Corrida la honte – Roger Lahana
Editions du Puits de
Roulle, 2014 (seconde édition), 436 pages
Les dessous de la
tauromachie
Préfaces de Gérard Charollois et de Jean-Pierre Guarrigues,
président du CRAC Europe pour la protection de l’enfance.
Cet ouvrage propose une vue d’ensemble de l’univers de la
tauromachie : sa réalité, son fonctionnement, ses débordements et
perversions. Bien que le propos soit uniquement à charge, l’auteur appuie ses
arguments sur des faits (les sources sont toujours indiquées et le lecteur peut
en consulter la grande majorité facilement en annexe ou sur Internet).
La corrida est une bizarrerie du Code Pénal français :
elle n’est légale que dans une poignée de départements du sud de la France. Sur
le reste du territoire, c’est un délit. Cette schizophrénie juridique est un des chevaux de bataille des
anti-corrida qui cherchent à faire supprimer cette dérogation aberrante dont
l’application est encore plus étonnante.
En effet, pour qu’un territoire puisse pratiquer légalement
la corrida, il faut pouvoir invoquer « une tradition locale
ininterrompue » (voir l’article complet ici). C’est là que le bat blesse : la plupart des régions qui
organisent des corridas ont connu au moins une interruption assez longue dans
cette pratique. Or la tolérance des systèmes politique et judiciaire permet
qu’aujourd’hui des corridas aient lieu dans quasiment tout le sud de la France
alors même qu’il n’y a jamais eu de tradition tauromachique dans une bonne
partie de ces régions.
Roger Lahana décrit ce
qu’est réellement une corrida, sans complaisance mais sans forcer le trait
non plus. Il rappelle que le taureau est un herbivore qui devient dans la
bouche des aficionados une bête féroce qui ne demande qu’à en découdre (il faut
bien que le torero trouve une gloire à le vaincre et la réalité n’y suffirait
pas). Il est à noter que des veaux sont également utilisés (quelle est la
dernière fois que vous avez tremblé face à un veau ?).
★ ★ ★
Consigne 1: D'après l'extrait sur la corrida, que doit pouvoir invoquer un territoire pour y pratiquer légalement la corrida ?
Consigne 2: Reproduisez fidèlement le passage de l'extrait sur la corrida qui va de « Corrida la honte » à « protection de l’enfance. ».

Données:
★ ★ ★
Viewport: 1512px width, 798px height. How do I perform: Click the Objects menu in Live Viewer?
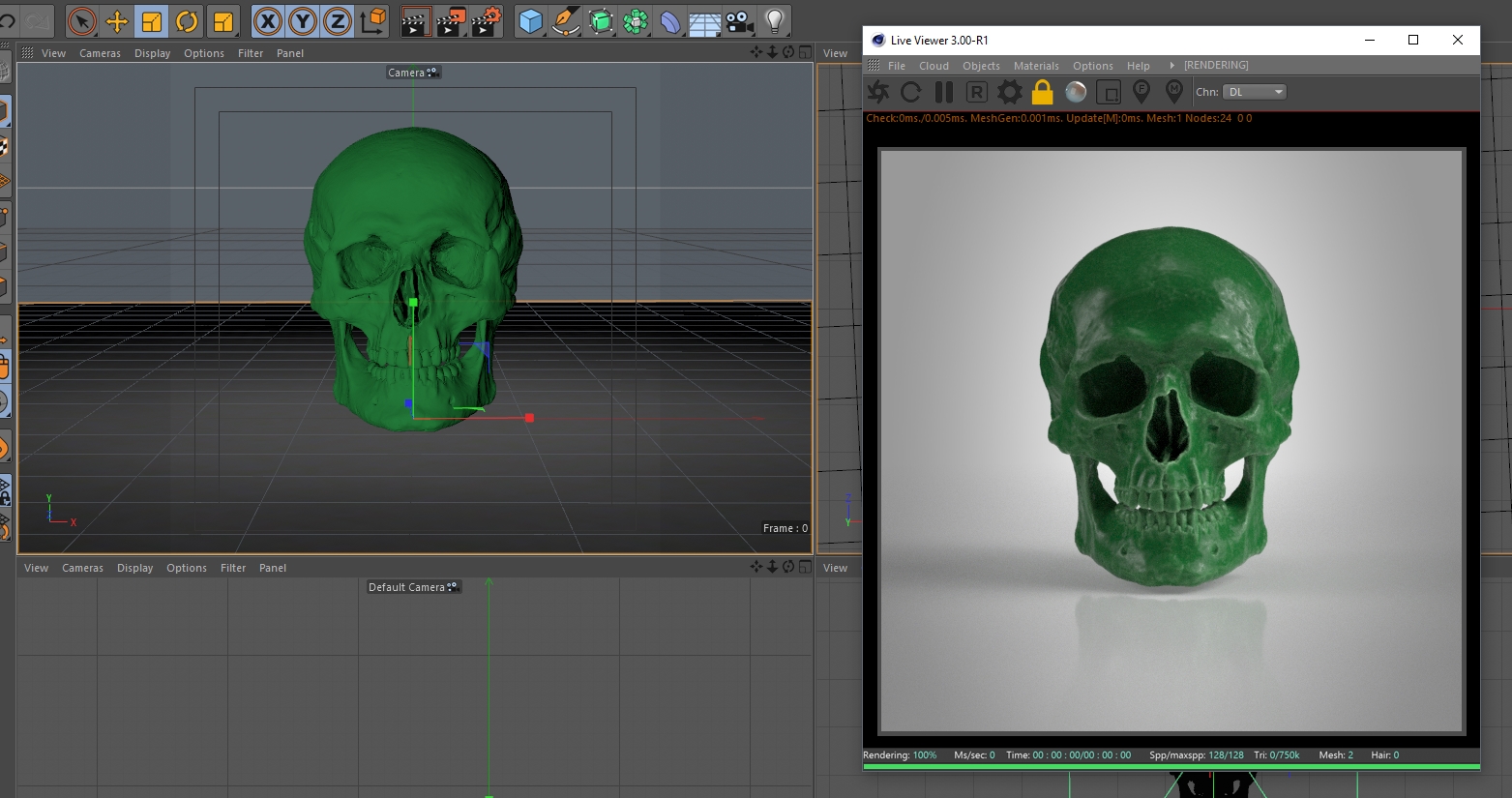(981, 66)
★ ★ ★
Corrigé 1: Une tradition locale ininterrompue.

Corrigé 2:
Corrida la honte – Roger Lahana
Editions du Puits de
Roulle, 2014 (seconde édition), 436 pages
Les dessous de la
tauromachie
Préfaces de Gérard Charollois et de Jean-Pierre Guarrigues,
président du CRAC Europe pour la protection de l’enfance.